(Dataset excerpts)
********
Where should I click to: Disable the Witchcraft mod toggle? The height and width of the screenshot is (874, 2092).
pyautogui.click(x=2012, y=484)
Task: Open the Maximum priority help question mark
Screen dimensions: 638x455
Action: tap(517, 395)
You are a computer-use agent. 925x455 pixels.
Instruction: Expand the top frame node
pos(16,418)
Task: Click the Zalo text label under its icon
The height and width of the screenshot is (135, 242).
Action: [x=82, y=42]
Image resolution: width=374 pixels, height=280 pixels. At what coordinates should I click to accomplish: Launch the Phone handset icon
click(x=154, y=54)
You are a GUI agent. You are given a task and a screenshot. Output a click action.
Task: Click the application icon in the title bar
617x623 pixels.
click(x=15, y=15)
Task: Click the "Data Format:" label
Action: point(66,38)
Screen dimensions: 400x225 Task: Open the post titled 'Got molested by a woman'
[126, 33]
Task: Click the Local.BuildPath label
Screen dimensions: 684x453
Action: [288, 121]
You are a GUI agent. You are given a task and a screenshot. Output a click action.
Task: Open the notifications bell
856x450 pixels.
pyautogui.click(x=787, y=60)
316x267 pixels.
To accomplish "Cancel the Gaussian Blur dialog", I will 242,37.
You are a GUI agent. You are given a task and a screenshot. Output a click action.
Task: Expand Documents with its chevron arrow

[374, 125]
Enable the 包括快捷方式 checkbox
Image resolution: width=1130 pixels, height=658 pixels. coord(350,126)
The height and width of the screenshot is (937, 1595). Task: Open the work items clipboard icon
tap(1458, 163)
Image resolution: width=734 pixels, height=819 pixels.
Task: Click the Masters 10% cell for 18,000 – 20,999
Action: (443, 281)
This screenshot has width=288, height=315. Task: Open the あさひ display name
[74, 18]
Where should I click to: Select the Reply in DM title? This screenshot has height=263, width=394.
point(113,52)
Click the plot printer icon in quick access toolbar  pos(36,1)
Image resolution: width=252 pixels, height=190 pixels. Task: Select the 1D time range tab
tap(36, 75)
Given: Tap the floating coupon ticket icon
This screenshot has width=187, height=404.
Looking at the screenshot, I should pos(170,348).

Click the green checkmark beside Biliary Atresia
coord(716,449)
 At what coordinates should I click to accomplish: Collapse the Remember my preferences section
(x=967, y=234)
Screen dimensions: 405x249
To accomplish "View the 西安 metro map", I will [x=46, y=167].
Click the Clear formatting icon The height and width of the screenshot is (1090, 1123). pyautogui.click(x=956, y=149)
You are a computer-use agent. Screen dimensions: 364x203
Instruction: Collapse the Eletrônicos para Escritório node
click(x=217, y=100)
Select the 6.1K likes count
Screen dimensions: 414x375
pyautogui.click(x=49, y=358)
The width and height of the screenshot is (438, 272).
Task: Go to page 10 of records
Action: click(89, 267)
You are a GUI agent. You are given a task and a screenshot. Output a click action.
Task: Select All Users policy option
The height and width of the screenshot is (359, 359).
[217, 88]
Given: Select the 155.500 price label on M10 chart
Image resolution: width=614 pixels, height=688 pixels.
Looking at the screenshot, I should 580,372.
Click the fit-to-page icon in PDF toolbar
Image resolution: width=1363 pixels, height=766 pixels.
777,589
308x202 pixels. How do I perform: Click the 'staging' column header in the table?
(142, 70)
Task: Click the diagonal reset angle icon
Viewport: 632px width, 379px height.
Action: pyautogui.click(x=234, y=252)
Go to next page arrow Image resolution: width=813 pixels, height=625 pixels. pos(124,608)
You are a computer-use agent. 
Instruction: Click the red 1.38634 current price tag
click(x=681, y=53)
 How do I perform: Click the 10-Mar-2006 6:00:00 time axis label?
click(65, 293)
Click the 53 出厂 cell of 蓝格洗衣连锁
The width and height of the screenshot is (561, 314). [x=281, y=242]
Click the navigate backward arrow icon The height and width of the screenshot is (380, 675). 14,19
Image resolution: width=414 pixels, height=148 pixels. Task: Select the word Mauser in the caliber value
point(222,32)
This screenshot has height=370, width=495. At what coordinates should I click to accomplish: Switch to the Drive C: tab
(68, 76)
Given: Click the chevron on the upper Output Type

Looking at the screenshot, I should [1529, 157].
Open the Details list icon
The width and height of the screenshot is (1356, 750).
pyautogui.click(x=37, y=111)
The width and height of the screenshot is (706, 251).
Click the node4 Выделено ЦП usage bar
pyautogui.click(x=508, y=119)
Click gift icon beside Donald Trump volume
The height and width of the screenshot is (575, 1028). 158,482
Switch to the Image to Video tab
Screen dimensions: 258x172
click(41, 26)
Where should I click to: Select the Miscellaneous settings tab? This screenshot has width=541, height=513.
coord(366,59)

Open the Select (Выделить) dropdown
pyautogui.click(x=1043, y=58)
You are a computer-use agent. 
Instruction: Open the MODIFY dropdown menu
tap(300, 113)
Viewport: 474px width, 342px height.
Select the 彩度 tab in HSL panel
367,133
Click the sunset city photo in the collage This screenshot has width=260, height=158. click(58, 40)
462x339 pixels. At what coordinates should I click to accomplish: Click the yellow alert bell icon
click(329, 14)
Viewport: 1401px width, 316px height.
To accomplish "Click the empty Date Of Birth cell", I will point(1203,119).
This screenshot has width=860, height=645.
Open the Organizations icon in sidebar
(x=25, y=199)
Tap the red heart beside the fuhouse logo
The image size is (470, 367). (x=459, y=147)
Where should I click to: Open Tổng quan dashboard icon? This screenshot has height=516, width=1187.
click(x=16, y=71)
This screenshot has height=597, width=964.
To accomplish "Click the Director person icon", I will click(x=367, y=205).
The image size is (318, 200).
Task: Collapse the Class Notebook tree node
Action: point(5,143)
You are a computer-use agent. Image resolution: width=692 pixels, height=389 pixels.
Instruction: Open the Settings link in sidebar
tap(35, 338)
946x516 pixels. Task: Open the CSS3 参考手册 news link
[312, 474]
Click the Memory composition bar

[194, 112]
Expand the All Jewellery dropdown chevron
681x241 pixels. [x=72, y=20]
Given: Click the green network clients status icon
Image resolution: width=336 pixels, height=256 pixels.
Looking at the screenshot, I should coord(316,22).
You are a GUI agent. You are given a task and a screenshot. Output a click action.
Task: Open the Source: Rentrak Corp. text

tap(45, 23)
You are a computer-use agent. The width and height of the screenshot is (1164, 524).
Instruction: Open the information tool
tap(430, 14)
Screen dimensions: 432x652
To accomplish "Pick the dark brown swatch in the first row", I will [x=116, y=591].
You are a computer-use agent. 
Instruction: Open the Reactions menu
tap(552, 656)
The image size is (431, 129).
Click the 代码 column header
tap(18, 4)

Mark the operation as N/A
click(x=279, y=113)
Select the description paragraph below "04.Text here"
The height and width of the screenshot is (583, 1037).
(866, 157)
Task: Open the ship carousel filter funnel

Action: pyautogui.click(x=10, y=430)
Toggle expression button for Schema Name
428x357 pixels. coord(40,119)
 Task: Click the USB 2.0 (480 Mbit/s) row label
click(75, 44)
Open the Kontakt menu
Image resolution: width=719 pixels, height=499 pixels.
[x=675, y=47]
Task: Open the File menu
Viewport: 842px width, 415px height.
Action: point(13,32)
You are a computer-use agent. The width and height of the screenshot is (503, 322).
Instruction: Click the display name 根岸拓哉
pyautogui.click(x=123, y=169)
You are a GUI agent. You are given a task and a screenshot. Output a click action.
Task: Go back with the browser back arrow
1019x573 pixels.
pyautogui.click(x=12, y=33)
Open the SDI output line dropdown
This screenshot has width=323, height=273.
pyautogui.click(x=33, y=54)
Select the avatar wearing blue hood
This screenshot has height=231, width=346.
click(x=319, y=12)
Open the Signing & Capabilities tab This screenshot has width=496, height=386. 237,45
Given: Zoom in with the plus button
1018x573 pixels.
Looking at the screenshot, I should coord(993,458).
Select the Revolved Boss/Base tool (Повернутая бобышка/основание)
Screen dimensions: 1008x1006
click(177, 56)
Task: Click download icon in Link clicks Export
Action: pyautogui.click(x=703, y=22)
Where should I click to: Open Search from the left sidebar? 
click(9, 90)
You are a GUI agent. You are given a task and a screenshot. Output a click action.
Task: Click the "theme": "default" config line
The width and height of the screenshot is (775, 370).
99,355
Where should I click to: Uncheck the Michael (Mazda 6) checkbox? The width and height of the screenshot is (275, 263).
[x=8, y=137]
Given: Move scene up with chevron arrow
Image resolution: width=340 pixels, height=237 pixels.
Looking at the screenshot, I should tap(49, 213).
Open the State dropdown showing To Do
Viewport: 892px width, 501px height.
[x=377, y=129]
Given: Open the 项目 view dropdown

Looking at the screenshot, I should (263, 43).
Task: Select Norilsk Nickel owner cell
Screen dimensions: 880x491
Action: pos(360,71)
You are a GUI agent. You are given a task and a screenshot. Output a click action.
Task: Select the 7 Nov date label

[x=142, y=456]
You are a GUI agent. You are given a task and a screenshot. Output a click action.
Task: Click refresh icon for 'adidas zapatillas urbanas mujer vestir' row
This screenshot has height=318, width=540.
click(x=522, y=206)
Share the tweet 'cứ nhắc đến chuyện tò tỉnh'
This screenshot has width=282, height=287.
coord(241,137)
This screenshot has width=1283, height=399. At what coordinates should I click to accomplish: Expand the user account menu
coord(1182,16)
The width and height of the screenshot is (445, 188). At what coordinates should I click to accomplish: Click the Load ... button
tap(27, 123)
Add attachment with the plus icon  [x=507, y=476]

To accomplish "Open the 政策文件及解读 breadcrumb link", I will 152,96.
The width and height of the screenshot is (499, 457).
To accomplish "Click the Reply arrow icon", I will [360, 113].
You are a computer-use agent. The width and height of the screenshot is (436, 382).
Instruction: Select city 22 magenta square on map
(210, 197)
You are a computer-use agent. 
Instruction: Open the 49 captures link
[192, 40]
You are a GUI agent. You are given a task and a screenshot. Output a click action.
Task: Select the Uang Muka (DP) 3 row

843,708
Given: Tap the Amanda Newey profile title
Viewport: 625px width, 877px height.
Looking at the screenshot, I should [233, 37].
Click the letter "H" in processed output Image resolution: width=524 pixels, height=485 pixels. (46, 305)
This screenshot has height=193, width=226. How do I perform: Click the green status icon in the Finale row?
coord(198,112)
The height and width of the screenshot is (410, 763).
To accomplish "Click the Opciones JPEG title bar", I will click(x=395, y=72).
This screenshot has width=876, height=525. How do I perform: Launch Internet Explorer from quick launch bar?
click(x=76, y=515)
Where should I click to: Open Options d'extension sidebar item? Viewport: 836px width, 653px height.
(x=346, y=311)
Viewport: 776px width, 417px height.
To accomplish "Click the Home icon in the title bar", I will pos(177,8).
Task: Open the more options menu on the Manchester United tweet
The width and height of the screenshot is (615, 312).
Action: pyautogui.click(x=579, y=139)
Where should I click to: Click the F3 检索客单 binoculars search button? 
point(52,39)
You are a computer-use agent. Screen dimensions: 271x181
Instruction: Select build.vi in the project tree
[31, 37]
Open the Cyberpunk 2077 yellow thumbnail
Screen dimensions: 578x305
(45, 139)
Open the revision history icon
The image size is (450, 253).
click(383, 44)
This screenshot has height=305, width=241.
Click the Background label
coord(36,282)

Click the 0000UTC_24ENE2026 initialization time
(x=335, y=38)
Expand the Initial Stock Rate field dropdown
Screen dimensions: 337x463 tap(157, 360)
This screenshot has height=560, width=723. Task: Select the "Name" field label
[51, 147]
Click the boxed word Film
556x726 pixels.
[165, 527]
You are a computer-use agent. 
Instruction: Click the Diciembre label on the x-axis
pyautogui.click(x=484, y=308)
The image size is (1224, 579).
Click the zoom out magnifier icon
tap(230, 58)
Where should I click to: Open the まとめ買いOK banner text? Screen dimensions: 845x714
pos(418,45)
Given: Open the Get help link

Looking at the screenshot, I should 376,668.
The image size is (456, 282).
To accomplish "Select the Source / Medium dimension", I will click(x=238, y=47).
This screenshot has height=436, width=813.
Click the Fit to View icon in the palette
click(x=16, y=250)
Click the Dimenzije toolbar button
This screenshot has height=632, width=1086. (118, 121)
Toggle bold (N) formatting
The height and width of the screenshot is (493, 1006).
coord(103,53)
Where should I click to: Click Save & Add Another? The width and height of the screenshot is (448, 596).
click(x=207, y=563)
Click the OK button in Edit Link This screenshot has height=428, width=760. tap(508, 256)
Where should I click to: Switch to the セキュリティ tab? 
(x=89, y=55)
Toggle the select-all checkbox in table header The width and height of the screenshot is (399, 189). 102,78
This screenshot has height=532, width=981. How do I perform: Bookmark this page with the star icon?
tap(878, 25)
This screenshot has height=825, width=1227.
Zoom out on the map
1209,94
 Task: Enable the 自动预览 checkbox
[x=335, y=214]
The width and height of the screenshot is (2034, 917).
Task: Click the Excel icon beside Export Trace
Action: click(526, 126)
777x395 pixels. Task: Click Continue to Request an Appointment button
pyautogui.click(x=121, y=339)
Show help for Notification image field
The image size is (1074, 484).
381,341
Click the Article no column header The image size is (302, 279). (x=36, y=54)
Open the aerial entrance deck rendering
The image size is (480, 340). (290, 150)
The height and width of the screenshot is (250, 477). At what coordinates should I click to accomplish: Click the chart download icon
********
How to complete this task: Looking through the data above, copy out each line in which the string "plus" occurs.

Response:
Given: Zoom in with the plus button
Add attachment with the plus icon  [x=507, y=476]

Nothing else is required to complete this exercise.